ABOUT THIS EXERCISE -> Return all lines from the entries below in which the word "will" is present.

(Collected data entries)
*** Begin section ***

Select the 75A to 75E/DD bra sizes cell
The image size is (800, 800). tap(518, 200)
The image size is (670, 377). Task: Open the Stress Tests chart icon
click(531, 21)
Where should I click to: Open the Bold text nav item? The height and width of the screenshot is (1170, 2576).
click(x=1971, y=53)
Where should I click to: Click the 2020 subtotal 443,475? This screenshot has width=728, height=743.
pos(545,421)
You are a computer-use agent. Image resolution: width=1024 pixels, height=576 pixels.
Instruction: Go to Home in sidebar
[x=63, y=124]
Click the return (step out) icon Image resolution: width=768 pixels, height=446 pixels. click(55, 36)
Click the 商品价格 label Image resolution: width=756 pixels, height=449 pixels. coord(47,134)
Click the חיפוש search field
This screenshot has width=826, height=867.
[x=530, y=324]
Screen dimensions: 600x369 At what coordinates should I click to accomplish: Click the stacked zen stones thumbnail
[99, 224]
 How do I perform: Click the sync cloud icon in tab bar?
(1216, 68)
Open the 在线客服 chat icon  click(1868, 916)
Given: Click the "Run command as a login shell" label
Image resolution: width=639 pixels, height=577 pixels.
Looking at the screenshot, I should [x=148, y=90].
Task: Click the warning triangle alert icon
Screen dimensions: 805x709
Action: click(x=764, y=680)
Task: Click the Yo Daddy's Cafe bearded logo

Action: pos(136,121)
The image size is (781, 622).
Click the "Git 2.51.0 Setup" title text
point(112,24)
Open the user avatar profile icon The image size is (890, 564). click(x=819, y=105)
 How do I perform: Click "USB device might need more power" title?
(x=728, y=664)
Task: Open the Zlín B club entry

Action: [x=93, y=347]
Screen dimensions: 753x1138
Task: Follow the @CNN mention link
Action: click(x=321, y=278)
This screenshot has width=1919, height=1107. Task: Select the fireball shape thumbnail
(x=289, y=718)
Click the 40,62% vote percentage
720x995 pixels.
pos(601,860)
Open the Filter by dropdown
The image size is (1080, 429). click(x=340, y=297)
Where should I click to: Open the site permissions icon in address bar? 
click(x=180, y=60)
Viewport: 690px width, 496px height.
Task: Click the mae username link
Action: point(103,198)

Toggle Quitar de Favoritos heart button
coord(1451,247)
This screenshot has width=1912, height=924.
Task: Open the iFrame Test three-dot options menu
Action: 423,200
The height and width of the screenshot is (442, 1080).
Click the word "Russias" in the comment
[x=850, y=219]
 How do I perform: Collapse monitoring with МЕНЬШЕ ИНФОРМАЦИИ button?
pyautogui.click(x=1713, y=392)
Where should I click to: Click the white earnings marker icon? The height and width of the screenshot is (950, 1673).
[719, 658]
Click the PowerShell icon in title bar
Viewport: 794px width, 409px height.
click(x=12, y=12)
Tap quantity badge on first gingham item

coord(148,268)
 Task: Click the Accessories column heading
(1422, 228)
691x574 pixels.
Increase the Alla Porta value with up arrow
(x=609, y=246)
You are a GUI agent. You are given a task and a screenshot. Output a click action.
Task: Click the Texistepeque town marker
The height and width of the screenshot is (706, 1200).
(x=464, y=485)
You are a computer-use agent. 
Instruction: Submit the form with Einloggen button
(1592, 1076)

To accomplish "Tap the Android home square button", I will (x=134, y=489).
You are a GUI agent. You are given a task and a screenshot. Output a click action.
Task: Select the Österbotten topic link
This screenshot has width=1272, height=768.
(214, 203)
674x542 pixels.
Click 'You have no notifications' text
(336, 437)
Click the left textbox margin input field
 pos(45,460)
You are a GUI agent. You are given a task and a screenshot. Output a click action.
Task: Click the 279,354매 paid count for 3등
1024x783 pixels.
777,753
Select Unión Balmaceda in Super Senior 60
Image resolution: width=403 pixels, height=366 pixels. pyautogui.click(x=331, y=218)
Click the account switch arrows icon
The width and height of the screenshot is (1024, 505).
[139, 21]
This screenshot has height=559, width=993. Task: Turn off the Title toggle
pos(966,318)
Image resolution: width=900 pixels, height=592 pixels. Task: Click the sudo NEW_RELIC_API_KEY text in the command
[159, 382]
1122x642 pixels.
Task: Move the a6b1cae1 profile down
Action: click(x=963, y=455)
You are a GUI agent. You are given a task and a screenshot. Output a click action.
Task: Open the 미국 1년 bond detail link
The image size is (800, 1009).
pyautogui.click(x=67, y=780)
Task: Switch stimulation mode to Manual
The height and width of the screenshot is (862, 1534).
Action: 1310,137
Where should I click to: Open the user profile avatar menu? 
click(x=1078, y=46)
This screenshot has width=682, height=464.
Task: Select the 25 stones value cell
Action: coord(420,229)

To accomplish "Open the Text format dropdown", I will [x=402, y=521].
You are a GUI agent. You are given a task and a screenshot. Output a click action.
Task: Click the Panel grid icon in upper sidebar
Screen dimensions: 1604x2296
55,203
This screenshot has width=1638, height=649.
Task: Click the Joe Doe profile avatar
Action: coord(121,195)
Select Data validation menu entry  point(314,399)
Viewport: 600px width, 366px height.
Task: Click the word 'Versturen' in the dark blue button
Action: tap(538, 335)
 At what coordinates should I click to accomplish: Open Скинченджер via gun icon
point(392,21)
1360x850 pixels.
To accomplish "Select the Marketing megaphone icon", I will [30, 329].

*** End section ***

TASK RESULT ->
To accomplish "Tap the Android home square button", I will (x=134, y=489).
To accomplish "Open the Text format dropdown", I will [x=402, y=521].
To accomplish "Select the Marketing megaphone icon", I will [30, 329].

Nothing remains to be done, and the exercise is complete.